Reporter gets rude emailer in trouble with boss, saves world

WSJ reporter boasts of squashing reader who dared to use a curse words, thus restoring civility to the world.

WSJ reporter boasts of squashing reader who dared to use a curse words, thus restoring civility to the world.

There are two ways to respond to crude insults. One way is to remain above them, either ignoring the jerk or responding politely. The other way is to embrace the insult as an excuse to behave like a jerk yourself. Guess which way a reporter for the Wall Street Journal took recently?

The screenshot accompanying this post was provided to media writer emeritus Jim Romenesko. (I’ve blurred the face and name of the reporter because this post is about an issue, not a person.) In brief, the reporter got an insulting email that accused him of making a grammatical error he insists he did not. The reporter was appalled that the emailer used a curse word. (The WSJ newsroom apparently is convent-like in its propriety.) The reporter wrote back (mistake No. 1), asking why the reader felt the need to curse. (Because it was a day of the week ending in a Y? Just guessing.)

The reader responded with sarcasm. Unable to contain his outrage, and noting that the reader had used work email, the reporter contacted (No. 2) the company (No. 3). The company president responded with an apology. The Facebook post (No. 4) concludes (No. 5):

He (the reader) won’t be fired and I don’t want him to be fired. I just want him and everyone else out there to think twice before firing off their obnoxious emails to people they don’t know who have done them no wrong. And yes, he (expletive deleted) with the wrong guy today.

Every reporter has a bad day, and I’d ignore this episode except that the response to Romenesko’s post included a lot of apparent journalists defending the reporter’s actions. Wrote one person:

I love that this reporter finds himself on the receiving end of a nasty letter from a jerk, does something about it, and is now being flamed for not having thick enough skin. He is not the bad guy here. His troll is the bad guy.

Well, yes, the troll is a bad guy. But that doesn’t mean the reporter must be the good guy. He gave up that designation when he lowered himself to the troll’s level. I’ll leave it to whatever profession the troll is a member of to police itself. I’m a journalist.

Journalists like to call their field a profession.

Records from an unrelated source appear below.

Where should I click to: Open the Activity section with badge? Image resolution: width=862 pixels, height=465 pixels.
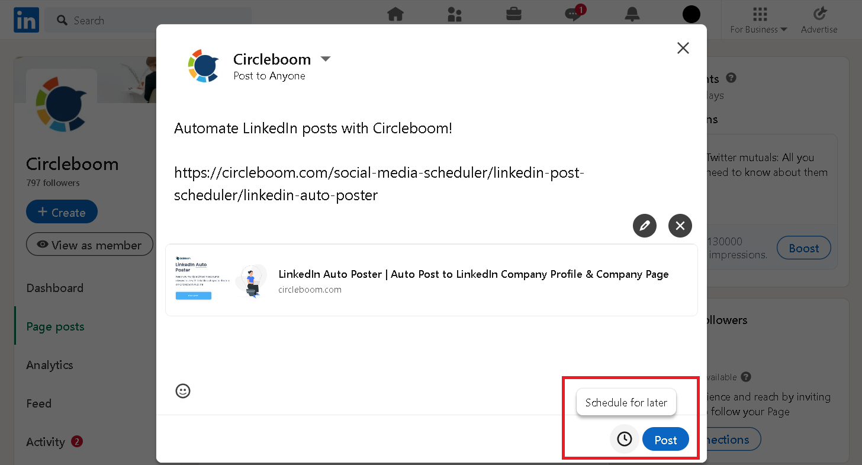(x=46, y=442)
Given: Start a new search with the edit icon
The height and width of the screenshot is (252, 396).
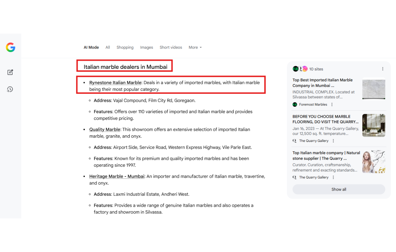Looking at the screenshot, I should tap(10, 72).
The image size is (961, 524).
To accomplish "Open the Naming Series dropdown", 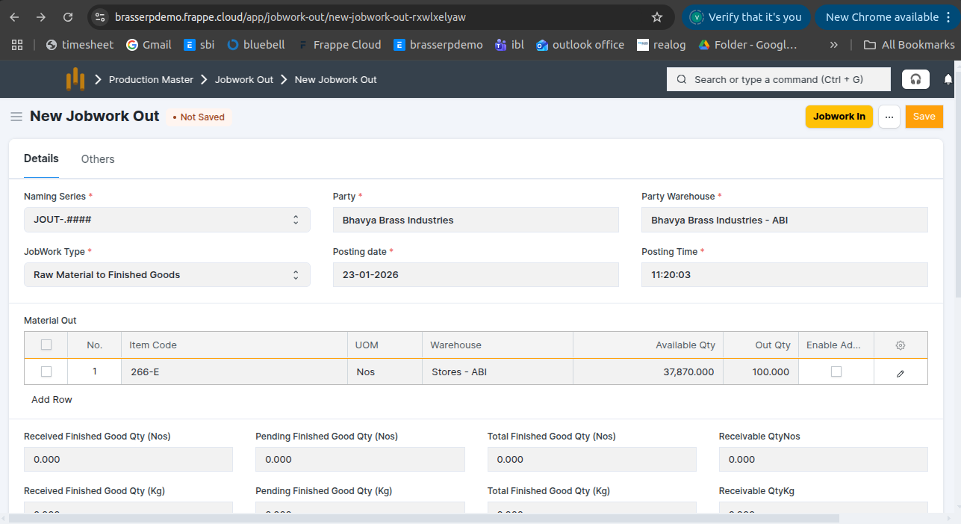I will click(x=167, y=220).
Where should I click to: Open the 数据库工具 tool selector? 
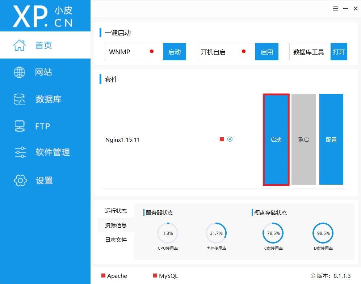[310, 52]
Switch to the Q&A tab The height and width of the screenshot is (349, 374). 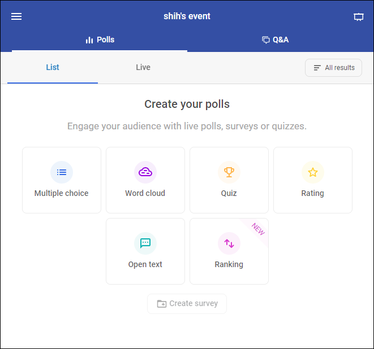click(275, 40)
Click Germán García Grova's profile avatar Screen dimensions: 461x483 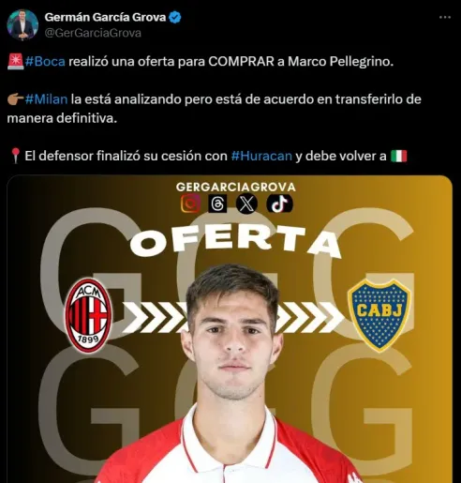tap(22, 24)
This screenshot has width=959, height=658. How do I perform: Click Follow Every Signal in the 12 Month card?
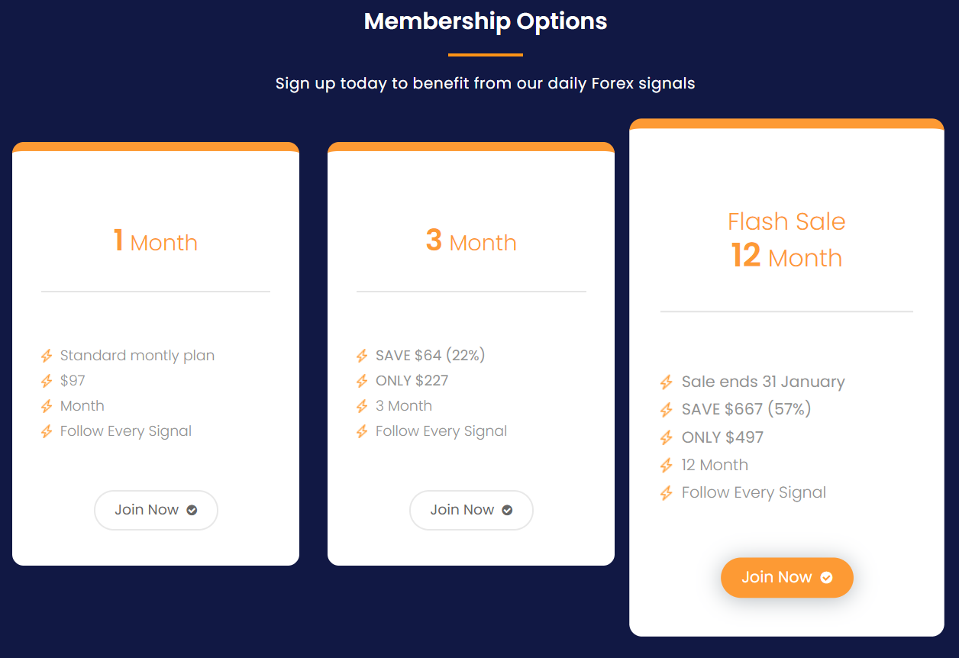[x=754, y=493]
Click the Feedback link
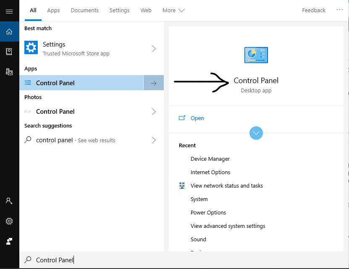 point(313,10)
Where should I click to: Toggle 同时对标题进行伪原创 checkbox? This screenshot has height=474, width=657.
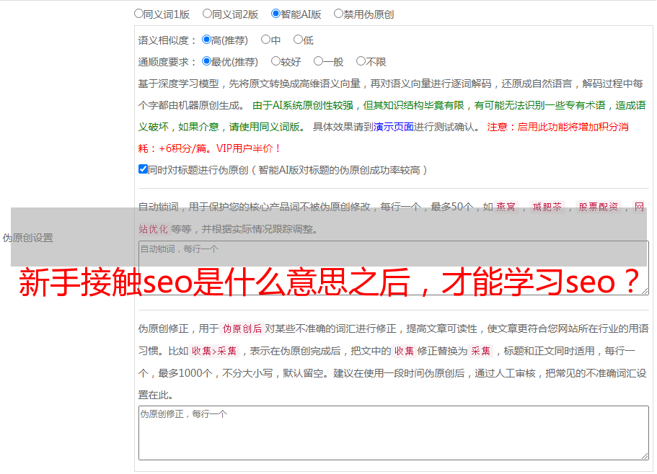click(x=143, y=169)
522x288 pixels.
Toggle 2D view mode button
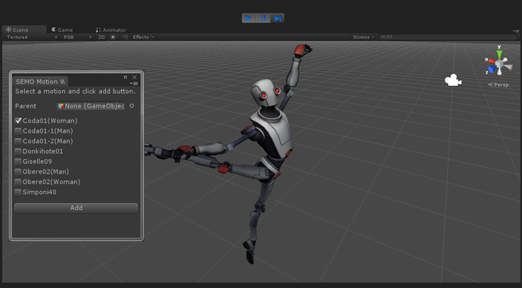tap(101, 37)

With that, however, must come some responsibilities, including the duty to act like a professional. Where did this reporter go wrong?

  1. He chose to respond to a jerk, not just by answering the question, but by questioning the jerk’s cursing. This essentially invites a sarcastic reply. The reporter could have ignored the email completely, or simply responded with an explanation of the grammatical issue. He chose to turn it from a discussion of journalism to one of etiquette.
  2. When the response was sarcasm, he kept going. There’s no point to this. It’s not a reporter’s job to try to improve the social skills of a reader — and he certainly wasn’t going to make an impact on the rest of the world by responding via email to one person.
  3. It would be unprofessional for any journalist to escalate the matter by contacting the company over something as minor as a curse. It’s egregious when that reporter represents the Wall Street Journal. Of course the company president is going to respond: it’s the WSJ, the daily diary of the American dream. The reporter was using his status as a WSJ reporter to obtain something unrelated to his job: an apology for having offended his delicate sensibilities.
  4. He then boasted about it on Facebook. We all screw up. But to think that acting like a jerk is something to be proud of? Words fail me.
  5. He blustered about being the wrong guy to F with. This should count as several mistakes. He’s put the lie to his claim that using a curse word offends him. He’s confused keyboard skills with toughness. And he’s made it clear that the line about not wanting the guy fired is BS.

I sympathize with the urge to give as good (or bad) as you get. It’s human nature. But professionals should be better than that, particularly when they work for something as large and mainstream as the WSJ. Even if you don’t accept that logic, take it from a long-time comment moderator: In the long run, it doesn’t work. This reporter isn’t making the world a more civil place; he’s actually encouraging keyboard warriors.

(This post was updated to correct the description of how the company got involved.)